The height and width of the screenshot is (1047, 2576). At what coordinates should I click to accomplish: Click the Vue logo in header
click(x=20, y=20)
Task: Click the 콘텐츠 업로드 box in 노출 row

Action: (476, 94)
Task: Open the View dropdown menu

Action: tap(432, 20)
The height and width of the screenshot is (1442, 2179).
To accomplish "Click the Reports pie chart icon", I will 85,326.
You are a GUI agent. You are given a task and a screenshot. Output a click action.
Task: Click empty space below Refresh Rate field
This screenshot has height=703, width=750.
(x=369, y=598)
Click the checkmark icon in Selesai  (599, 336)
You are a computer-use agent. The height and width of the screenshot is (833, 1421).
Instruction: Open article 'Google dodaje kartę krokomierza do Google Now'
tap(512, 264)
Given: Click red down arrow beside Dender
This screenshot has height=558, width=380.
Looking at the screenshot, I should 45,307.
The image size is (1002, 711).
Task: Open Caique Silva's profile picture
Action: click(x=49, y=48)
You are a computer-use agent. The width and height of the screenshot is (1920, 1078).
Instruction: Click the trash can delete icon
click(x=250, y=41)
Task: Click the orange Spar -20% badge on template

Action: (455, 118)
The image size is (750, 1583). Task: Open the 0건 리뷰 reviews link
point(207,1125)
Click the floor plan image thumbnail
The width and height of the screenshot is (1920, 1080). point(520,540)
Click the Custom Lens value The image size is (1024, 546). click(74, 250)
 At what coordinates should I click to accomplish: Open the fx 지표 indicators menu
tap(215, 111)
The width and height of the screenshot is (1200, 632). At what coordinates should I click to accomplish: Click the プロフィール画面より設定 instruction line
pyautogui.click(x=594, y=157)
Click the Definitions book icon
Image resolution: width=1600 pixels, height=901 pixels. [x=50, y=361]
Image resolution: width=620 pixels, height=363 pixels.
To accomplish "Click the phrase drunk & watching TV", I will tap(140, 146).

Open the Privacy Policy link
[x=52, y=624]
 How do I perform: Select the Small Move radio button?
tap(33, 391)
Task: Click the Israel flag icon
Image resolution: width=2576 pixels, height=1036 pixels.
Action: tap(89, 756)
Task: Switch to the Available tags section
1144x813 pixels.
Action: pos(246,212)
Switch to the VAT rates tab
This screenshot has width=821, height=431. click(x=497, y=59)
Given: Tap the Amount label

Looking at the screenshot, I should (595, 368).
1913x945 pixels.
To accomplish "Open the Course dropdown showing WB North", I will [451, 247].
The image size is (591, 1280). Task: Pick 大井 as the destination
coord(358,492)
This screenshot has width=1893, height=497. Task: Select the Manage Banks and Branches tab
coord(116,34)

• **Work to do**: Please reproduce all of the lines above word for word, keeping them in their original order.

• **The solution**:
The height and width of the screenshot is (1047, 2576). At what coordinates should I click to accomplish: Click the Vue logo in header
click(x=20, y=20)
Task: Click the 콘텐츠 업로드 box in 노출 row

Action: (476, 94)
Task: Open the View dropdown menu

Action: tap(432, 20)
The height and width of the screenshot is (1442, 2179).
To accomplish "Click the Reports pie chart icon", I will 85,326.
You are a GUI agent. You are given a task and a screenshot. Output a click action.
Task: Click empty space below Refresh Rate field
This screenshot has height=703, width=750.
(x=369, y=598)
Click the checkmark icon in Selesai  (599, 336)
You are a computer-use agent. The height and width of the screenshot is (833, 1421).
Instruction: Open article 'Google dodaje kartę krokomierza do Google Now'
tap(512, 264)
Given: Click red down arrow beside Dender
This screenshot has height=558, width=380.
Looking at the screenshot, I should 45,307.
The image size is (1002, 711).
Task: Open Caique Silva's profile picture
Action: click(x=49, y=48)
You are a computer-use agent. The width and height of the screenshot is (1920, 1078).
Instruction: Click the trash can delete icon
click(x=250, y=41)
Task: Click the orange Spar -20% badge on template

Action: (455, 118)
The image size is (750, 1583). Task: Open the 0건 리뷰 reviews link
point(207,1125)
Click the floor plan image thumbnail
The width and height of the screenshot is (1920, 1080). point(520,540)
Click the Custom Lens value The image size is (1024, 546). click(74, 250)
 At what coordinates should I click to accomplish: Open the fx 지표 indicators menu
tap(215, 111)
The width and height of the screenshot is (1200, 632). At what coordinates should I click to accomplish: Click the プロフィール画面より設定 instruction line
pyautogui.click(x=594, y=157)
Click the Definitions book icon
Image resolution: width=1600 pixels, height=901 pixels. [x=50, y=361]
Image resolution: width=620 pixels, height=363 pixels.
To accomplish "Click the phrase drunk & watching TV", I will tap(140, 146).

Open the Privacy Policy link
[x=52, y=624]
 How do I perform: Select the Small Move radio button?
tap(33, 391)
Task: Click the Israel flag icon
Image resolution: width=2576 pixels, height=1036 pixels.
Action: tap(89, 756)
Task: Switch to the Available tags section
1144x813 pixels.
Action: pos(246,212)
Switch to the VAT rates tab
This screenshot has width=821, height=431. click(x=497, y=59)
Given: Tap the Amount label

Looking at the screenshot, I should (595, 368).
1913x945 pixels.
To accomplish "Open the Course dropdown showing WB North", I will [451, 247].
The image size is (591, 1280). Task: Pick 大井 as the destination
coord(358,492)
This screenshot has width=1893, height=497. Task: Select the Manage Banks and Branches tab
coord(116,34)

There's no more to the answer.